Les algorithmes. La dernière
invention du monde de l’internet. Ou l’avant dernière. Ou celle d’avant, peu
importe : je ne suis même pas sûr que le mot soit bon. Qu’est qu’un
algorithme sur internet ? Le fait de vous adresser des propositions
évidemment séduisantes et coûteuses après que vous ayez créé une première
recherche. Pour exemple : j’aime les chats et, plus généralement, les
animaux et suis adhérent passif mais payant de trois associations en lien avec
le monde animal. Sans compter les nombreuses pétitions que je signe sur le
sujet sur internet. Depuis, je reçois plusieurs fois par jour des informations
sur le sujet sur ma page Facebook et sur mon courriel personnel. Autre exemple :
les soirs de spleen, je m’amuse à chercher un château à vendre en Auvergne, en
Bretagne ou en Dauphiné, évidemment à moins de 100 000 €uros, voire encore
à moins selon travaux.

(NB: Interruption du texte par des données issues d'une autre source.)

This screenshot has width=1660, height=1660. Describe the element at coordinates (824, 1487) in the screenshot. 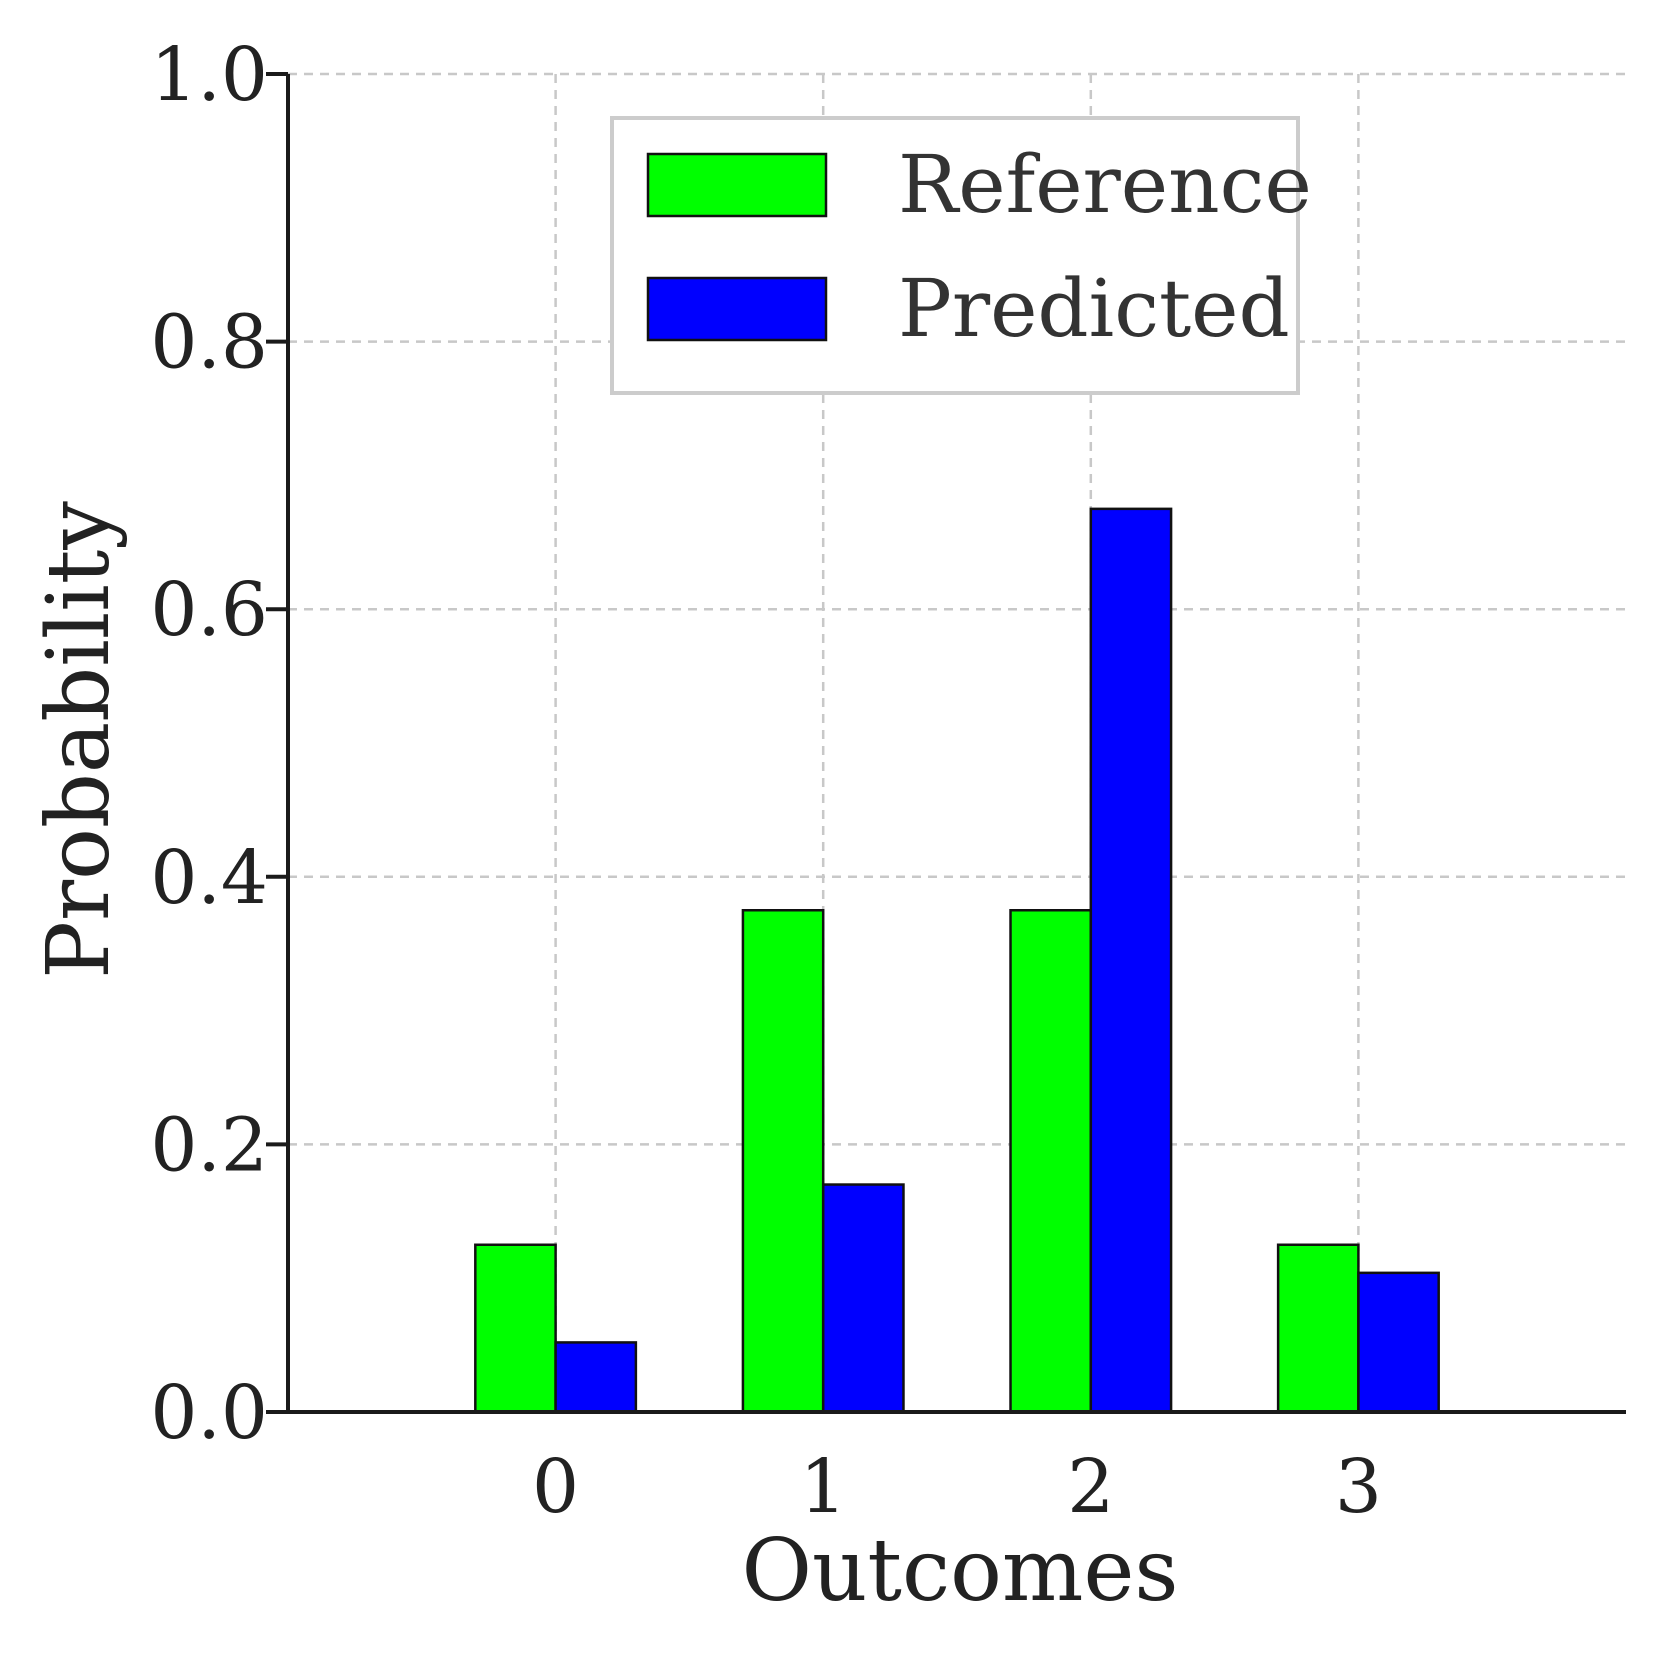

I see `x-tick-label: 1` at that location.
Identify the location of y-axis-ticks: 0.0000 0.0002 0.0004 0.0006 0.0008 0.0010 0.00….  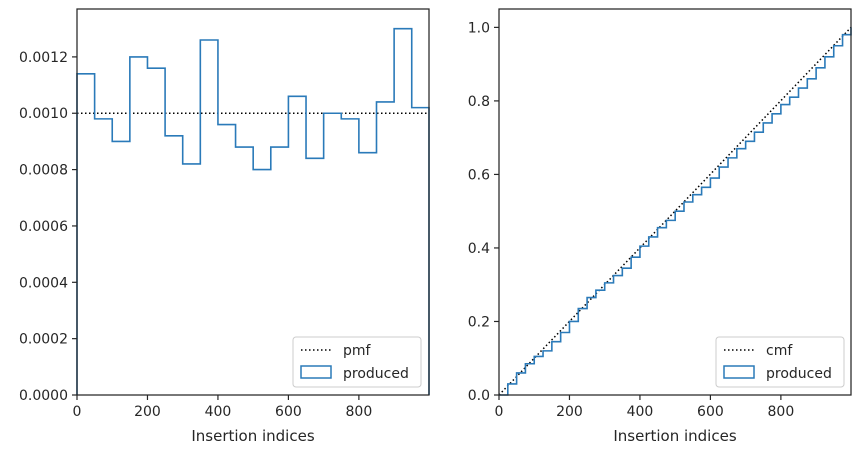
(48, 227).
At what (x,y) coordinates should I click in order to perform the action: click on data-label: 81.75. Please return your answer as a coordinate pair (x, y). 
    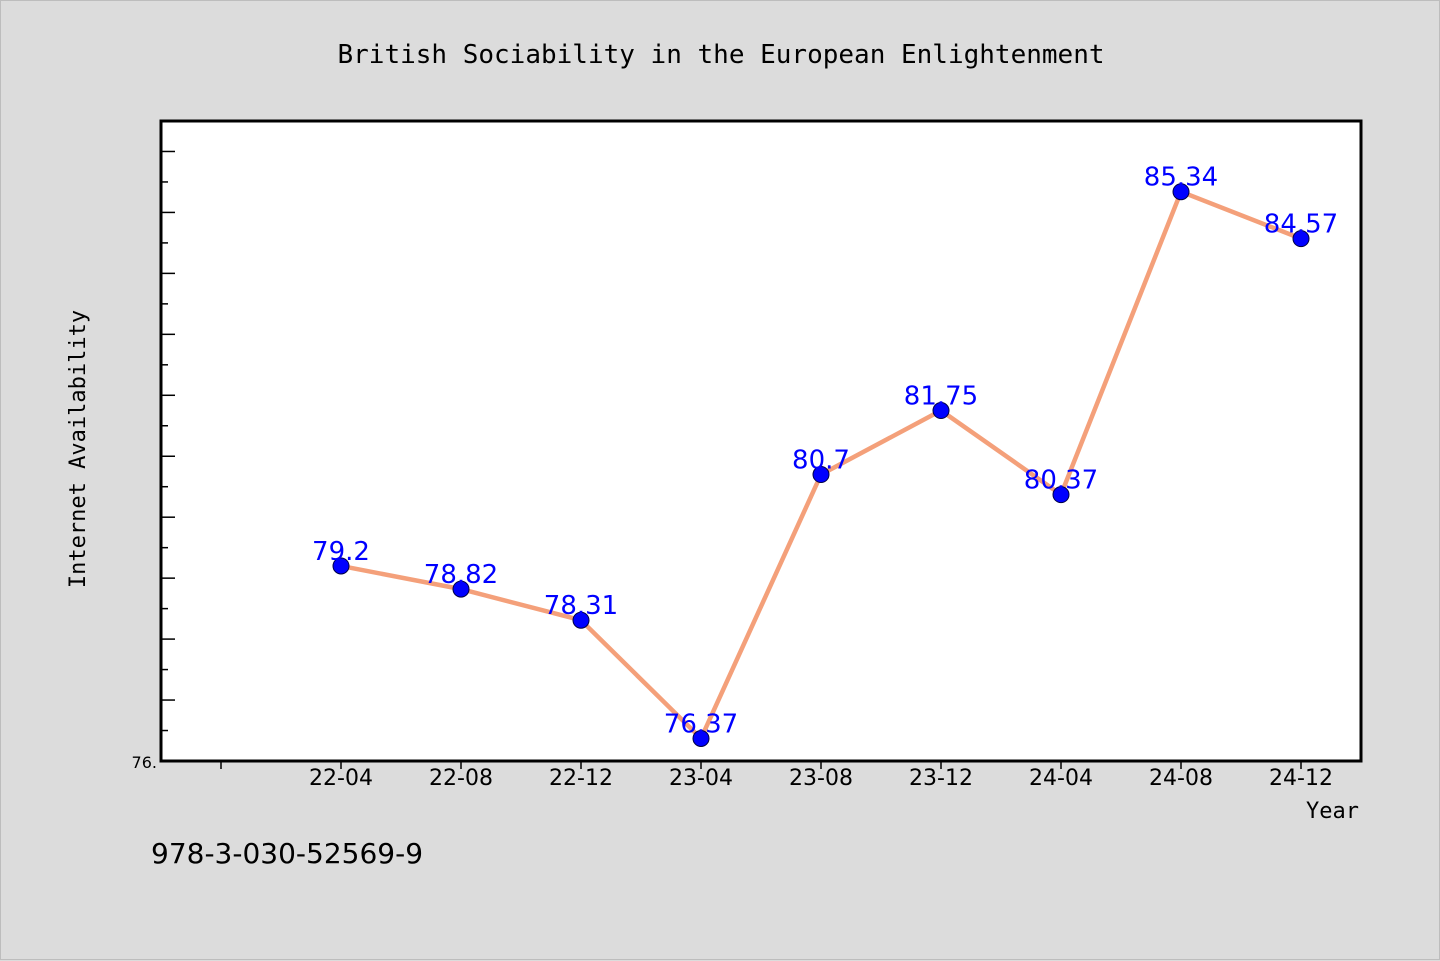
    Looking at the image, I should click on (941, 397).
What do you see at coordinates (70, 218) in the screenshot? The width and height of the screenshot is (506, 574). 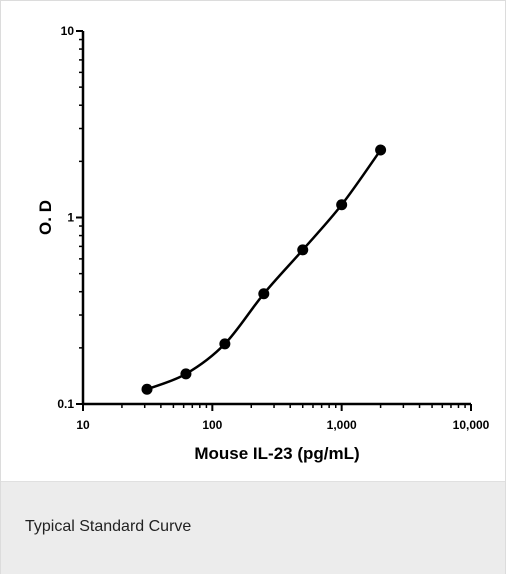 I see `y-tick-label: 1` at bounding box center [70, 218].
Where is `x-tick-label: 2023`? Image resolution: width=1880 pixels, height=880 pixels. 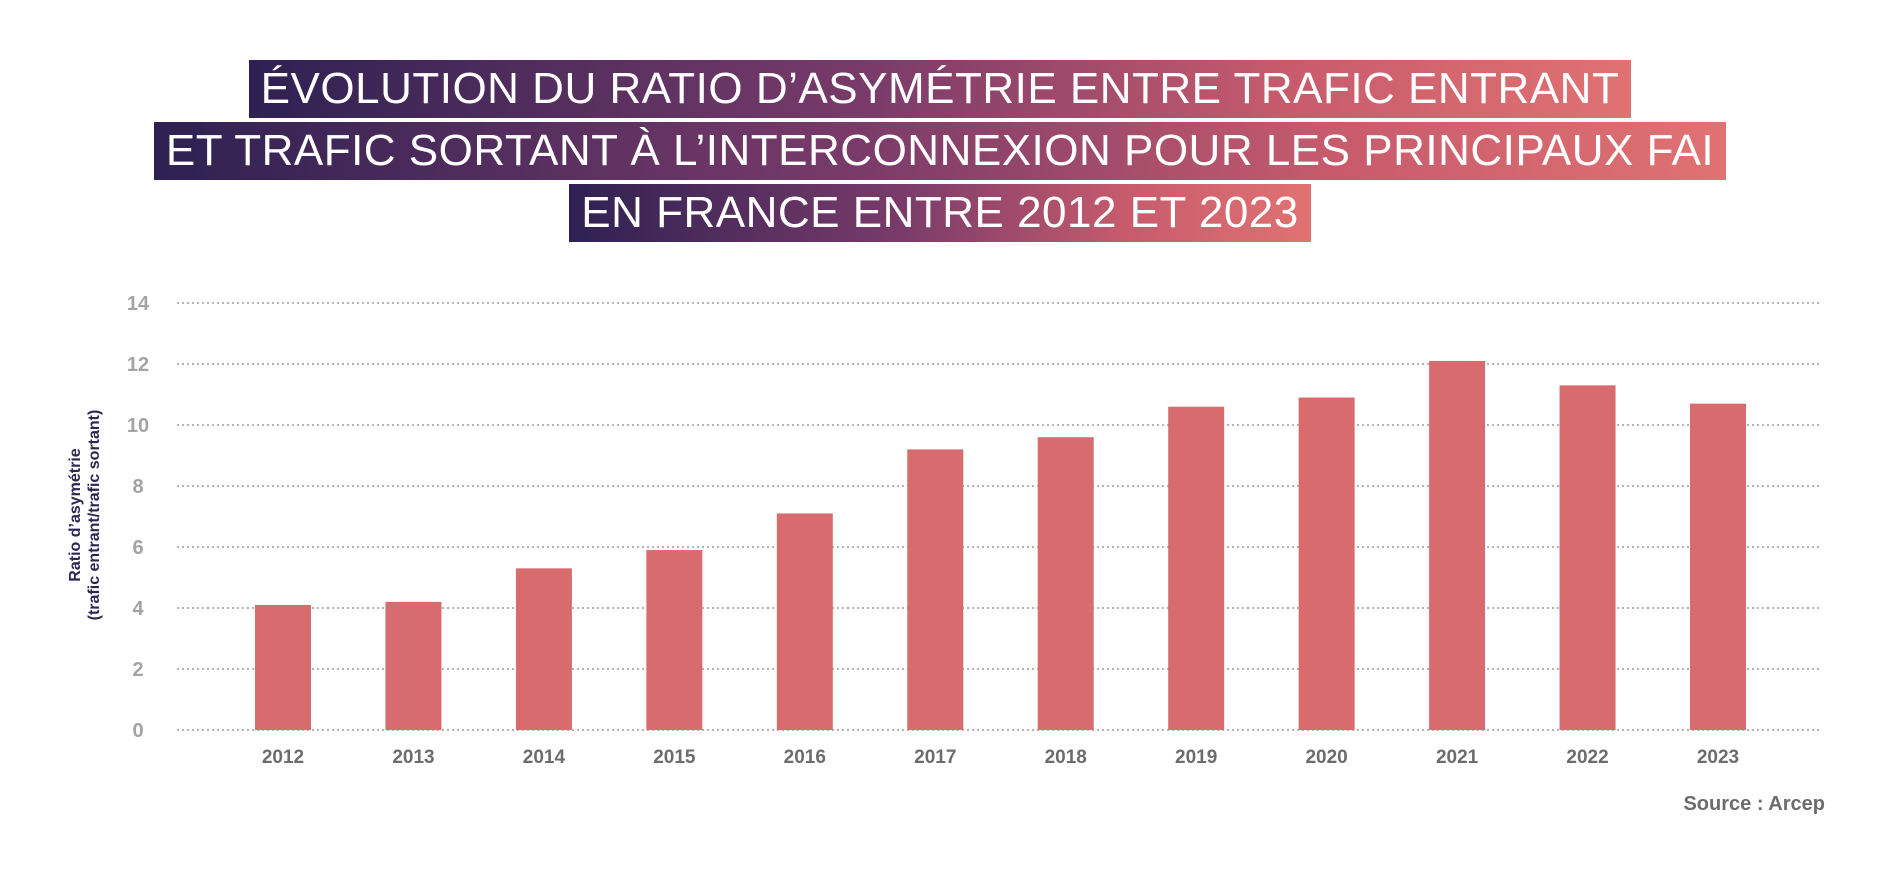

Je sais, ça n’existe pas mais j’ai le droit de rêver,
non ? Immanquablement, pendant quelques jours, j’aurais sur mes adresses des
propositions de châteaux, voire de maisons et d’appartements. Mais alors, me
direz-vous (si, si : je vous entends), pourquoi ne cherches-tu pas des
informations plaisantes susceptibles de t’apporter du bonheur ? Une idée
pertinente (je sais que j’ai des lecteurs intelligents). Je vais essayer.
Mais quand je vais allumer ma
radio ou mon poste de télévision ? Surtout pour les informations. Je vais
y entendre et voir les mêmes horreurs... Dans les journaux et sur internet, je
vais y lire les mêmes malheurs. C’est sans doute par rejet de tout cela que j’ai
monté une entreprise et me suis lancé en politique : le souci de vouloir faire
mieux que mes frères et soeurs du passé et du présent pour un meilleur avenir. J’en
connais qui voudraient bien que cela cesse pour l’une ou l’autre, voire les
deux. Rien de plus facile : il m’achète l’une et je pars vivre l’autre
ailleurs. Mais je n’en suis pas encore là. Pas encore... Ce qui est certain est
qu’il arrivera un temps où, par souci de bonheur, je vivrai comme une autruche,
ne lisant plus que des livres et des bandes dessinées plaisantes, qui finissent
bien, regardant des films heureux, écoutant des émissions joyeuses et fuyant
les informations, fuyant une information qui n’amène que le malheur...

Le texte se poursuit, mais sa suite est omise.